§ **Exercise input**:
--- Begin ---
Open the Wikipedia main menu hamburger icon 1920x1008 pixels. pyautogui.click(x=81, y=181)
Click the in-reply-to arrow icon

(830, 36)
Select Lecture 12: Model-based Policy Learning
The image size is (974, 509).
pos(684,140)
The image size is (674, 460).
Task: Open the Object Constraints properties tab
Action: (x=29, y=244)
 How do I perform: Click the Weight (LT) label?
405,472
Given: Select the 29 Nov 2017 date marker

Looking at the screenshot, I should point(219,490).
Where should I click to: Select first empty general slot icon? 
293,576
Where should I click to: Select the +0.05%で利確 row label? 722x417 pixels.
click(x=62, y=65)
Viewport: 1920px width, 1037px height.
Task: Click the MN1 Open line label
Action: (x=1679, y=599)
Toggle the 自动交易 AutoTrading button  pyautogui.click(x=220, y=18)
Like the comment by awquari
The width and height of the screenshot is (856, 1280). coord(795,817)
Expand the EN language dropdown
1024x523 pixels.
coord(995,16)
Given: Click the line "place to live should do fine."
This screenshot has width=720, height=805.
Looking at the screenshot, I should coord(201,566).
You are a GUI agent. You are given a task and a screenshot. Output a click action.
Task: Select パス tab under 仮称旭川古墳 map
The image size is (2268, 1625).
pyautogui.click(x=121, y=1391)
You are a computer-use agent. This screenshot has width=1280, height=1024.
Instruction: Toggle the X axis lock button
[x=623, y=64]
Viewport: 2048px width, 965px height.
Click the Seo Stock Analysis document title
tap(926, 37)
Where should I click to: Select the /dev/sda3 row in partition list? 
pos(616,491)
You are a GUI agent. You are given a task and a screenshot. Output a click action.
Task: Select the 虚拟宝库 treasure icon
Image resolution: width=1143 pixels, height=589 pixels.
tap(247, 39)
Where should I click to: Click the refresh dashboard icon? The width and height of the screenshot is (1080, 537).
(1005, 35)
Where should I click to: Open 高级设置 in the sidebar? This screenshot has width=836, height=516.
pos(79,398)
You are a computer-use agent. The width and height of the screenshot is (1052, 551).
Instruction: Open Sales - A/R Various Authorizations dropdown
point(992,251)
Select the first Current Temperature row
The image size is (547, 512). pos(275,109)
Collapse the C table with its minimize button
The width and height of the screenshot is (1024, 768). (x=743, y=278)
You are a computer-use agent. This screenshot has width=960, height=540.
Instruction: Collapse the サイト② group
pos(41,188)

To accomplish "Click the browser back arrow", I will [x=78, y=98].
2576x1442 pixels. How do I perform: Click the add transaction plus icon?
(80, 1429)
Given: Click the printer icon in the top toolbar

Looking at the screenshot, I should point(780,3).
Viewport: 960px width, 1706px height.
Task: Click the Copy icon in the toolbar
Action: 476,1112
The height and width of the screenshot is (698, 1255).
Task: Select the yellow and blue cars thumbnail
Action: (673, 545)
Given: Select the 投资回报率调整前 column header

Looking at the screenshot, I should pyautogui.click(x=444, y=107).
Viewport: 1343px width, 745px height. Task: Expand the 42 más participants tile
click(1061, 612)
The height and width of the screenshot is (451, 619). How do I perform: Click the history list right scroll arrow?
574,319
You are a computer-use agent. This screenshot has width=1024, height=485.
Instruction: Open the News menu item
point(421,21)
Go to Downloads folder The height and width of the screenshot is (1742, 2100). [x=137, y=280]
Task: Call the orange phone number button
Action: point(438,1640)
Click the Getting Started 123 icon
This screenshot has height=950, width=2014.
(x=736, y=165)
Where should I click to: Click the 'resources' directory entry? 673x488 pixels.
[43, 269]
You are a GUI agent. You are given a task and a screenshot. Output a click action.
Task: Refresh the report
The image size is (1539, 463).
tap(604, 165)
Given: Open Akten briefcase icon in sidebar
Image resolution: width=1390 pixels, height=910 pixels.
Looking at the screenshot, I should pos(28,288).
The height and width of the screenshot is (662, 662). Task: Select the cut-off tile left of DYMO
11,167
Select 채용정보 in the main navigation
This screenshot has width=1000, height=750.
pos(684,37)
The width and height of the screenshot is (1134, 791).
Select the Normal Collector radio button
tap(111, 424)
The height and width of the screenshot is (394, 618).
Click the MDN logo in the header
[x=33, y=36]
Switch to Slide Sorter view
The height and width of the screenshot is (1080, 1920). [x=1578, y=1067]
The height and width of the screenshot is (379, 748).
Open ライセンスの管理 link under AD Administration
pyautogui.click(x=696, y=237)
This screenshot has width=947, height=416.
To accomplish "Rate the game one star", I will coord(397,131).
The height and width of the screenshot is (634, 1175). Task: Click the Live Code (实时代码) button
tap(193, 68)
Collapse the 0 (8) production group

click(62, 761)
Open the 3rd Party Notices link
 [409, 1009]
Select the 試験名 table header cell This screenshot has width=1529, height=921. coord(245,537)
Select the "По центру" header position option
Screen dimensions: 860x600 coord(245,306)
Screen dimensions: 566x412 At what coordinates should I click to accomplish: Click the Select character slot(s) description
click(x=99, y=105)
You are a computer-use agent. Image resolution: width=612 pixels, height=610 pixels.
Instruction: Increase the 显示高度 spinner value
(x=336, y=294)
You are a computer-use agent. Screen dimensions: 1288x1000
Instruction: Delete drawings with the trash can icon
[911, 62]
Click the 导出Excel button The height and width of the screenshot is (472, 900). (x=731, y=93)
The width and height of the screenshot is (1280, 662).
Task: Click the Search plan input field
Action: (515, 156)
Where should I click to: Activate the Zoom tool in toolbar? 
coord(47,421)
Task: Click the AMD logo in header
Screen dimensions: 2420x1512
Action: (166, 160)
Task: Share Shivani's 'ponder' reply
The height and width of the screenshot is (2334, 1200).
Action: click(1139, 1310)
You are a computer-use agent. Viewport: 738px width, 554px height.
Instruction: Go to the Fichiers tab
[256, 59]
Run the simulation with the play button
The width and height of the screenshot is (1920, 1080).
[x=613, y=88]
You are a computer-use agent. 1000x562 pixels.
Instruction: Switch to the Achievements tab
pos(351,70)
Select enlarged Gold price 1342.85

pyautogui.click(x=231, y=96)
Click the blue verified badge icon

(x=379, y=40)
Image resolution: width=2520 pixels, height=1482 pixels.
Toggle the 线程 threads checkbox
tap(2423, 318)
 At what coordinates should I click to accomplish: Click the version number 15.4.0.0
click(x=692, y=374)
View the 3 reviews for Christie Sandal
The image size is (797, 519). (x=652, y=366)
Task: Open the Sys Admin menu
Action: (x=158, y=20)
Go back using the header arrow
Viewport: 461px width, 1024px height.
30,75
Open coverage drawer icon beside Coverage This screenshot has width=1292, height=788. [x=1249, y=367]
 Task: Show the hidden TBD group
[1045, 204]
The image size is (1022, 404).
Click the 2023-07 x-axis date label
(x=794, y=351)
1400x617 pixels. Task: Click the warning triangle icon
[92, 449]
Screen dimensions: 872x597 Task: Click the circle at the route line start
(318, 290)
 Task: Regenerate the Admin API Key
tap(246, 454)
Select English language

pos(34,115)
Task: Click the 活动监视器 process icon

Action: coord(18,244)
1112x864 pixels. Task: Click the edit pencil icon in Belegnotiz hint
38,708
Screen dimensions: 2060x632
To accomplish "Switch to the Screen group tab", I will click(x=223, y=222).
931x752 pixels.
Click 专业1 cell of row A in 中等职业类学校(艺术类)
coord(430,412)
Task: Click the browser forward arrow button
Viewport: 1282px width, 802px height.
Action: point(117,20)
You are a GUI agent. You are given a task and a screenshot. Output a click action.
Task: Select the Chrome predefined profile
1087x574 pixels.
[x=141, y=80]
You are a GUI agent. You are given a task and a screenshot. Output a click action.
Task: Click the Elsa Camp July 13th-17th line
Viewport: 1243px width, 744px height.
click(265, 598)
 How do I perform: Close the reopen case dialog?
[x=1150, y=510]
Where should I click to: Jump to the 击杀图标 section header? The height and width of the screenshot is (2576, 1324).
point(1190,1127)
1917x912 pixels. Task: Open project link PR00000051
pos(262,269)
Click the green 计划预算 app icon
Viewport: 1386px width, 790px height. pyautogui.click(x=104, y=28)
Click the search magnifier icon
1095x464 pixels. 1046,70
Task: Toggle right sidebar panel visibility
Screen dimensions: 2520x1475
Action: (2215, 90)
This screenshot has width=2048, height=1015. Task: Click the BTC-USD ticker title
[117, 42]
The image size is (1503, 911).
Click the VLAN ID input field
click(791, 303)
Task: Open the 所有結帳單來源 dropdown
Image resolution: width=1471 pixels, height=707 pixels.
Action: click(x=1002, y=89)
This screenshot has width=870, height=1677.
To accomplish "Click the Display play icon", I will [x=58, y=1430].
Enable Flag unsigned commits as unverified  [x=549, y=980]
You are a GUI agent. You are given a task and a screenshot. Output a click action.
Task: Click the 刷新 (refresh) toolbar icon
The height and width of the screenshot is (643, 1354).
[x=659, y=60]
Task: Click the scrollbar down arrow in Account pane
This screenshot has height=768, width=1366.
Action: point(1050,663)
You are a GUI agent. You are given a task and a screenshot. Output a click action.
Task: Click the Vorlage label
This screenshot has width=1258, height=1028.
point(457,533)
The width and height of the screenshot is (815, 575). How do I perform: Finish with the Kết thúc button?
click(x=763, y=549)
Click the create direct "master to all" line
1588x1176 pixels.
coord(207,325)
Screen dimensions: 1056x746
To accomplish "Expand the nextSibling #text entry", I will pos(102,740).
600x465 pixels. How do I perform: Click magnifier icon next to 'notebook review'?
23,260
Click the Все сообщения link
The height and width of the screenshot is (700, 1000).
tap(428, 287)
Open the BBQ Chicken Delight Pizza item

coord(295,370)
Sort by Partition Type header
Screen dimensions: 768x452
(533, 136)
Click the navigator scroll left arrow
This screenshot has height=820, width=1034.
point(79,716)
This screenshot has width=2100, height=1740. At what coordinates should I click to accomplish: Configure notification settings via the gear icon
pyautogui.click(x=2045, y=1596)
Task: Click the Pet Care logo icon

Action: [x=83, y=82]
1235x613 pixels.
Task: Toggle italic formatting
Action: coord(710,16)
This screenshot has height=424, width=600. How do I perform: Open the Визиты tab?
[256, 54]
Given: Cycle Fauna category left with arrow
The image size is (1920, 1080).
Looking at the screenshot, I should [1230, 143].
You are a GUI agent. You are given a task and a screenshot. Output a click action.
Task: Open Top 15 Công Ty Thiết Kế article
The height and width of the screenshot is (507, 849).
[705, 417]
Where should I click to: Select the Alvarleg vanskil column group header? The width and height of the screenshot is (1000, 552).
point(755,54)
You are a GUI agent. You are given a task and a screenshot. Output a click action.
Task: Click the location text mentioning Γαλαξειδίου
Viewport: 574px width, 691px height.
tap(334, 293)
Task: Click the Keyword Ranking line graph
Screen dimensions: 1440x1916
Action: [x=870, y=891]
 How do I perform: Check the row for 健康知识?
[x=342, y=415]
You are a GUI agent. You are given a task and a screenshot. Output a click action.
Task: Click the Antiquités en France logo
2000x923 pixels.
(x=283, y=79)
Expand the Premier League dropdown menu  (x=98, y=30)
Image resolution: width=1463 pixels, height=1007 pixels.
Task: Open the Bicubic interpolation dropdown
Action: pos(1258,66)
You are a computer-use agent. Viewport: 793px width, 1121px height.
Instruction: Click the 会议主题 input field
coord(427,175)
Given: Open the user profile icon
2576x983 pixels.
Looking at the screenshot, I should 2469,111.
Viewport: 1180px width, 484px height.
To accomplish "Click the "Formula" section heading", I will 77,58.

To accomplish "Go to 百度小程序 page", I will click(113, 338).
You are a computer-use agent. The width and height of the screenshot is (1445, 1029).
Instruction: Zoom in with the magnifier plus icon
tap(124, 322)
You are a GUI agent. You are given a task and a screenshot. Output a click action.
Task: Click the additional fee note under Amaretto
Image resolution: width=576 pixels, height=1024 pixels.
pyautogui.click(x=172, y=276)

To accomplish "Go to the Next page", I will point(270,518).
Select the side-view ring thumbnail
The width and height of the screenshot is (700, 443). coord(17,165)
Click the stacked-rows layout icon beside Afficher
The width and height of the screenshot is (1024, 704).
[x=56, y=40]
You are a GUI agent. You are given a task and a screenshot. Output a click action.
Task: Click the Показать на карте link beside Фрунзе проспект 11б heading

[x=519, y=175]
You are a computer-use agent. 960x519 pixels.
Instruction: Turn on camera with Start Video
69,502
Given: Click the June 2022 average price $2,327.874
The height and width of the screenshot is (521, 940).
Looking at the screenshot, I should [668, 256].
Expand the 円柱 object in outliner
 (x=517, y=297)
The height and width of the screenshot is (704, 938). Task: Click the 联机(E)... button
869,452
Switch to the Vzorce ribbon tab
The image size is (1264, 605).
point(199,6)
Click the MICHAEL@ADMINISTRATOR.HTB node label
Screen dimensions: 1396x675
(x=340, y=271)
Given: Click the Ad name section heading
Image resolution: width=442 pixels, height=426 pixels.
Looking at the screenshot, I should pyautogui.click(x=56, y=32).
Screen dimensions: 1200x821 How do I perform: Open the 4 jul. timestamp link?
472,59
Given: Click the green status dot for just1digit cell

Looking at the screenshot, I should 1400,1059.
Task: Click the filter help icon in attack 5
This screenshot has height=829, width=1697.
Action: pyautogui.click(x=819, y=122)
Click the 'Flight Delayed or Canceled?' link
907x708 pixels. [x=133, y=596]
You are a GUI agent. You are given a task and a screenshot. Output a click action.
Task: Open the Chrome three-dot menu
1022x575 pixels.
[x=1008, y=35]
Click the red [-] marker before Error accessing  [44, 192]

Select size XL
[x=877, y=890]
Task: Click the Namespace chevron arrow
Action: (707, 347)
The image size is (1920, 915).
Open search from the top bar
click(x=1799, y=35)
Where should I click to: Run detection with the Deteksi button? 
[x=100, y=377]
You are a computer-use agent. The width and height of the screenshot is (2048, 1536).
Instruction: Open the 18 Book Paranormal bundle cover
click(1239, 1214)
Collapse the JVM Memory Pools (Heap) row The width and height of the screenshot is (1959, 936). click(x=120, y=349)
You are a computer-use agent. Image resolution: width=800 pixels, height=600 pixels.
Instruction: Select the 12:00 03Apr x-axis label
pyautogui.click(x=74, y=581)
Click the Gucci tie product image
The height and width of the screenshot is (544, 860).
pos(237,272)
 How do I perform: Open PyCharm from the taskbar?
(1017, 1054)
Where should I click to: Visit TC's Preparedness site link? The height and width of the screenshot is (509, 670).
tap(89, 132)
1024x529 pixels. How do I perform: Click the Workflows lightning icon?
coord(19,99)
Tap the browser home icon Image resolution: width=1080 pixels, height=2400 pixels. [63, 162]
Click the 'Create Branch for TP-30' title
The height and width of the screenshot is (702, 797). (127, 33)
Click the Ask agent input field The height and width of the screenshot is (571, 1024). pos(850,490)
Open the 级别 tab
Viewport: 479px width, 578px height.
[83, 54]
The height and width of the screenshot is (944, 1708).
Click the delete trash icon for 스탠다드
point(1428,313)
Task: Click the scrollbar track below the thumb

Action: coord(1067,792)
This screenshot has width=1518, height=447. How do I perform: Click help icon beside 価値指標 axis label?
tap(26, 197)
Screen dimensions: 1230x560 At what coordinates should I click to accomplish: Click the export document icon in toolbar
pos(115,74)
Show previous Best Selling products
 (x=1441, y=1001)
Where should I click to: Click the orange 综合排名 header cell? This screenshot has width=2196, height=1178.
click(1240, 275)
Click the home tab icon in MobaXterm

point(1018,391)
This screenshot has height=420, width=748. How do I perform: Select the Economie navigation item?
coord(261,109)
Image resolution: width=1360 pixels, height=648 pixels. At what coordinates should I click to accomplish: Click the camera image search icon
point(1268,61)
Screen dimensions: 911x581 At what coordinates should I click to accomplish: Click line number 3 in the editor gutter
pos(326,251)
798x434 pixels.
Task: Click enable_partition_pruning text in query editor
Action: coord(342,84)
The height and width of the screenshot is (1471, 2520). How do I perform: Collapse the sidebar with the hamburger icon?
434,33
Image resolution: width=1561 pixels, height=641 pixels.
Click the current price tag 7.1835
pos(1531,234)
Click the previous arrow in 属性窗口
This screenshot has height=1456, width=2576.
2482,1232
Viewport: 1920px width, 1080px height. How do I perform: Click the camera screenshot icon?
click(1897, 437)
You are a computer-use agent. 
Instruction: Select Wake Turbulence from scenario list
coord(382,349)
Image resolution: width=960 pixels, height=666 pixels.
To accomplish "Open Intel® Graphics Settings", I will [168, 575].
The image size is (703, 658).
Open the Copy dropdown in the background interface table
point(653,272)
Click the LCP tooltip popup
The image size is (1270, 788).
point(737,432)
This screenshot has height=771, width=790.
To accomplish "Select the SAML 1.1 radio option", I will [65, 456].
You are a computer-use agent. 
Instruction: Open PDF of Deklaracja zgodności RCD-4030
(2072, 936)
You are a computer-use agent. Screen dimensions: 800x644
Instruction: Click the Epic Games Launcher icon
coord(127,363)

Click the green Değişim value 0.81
--- End ---
§ **Objective**:
Filter the entries above down to every line containing the word "price", and copy each such line. Case counts.

§ **Completed task**:
Select enlarged Gold price 1342.85
Given: Click the June 2022 average price $2,327.874
Click the current price tag 7.1835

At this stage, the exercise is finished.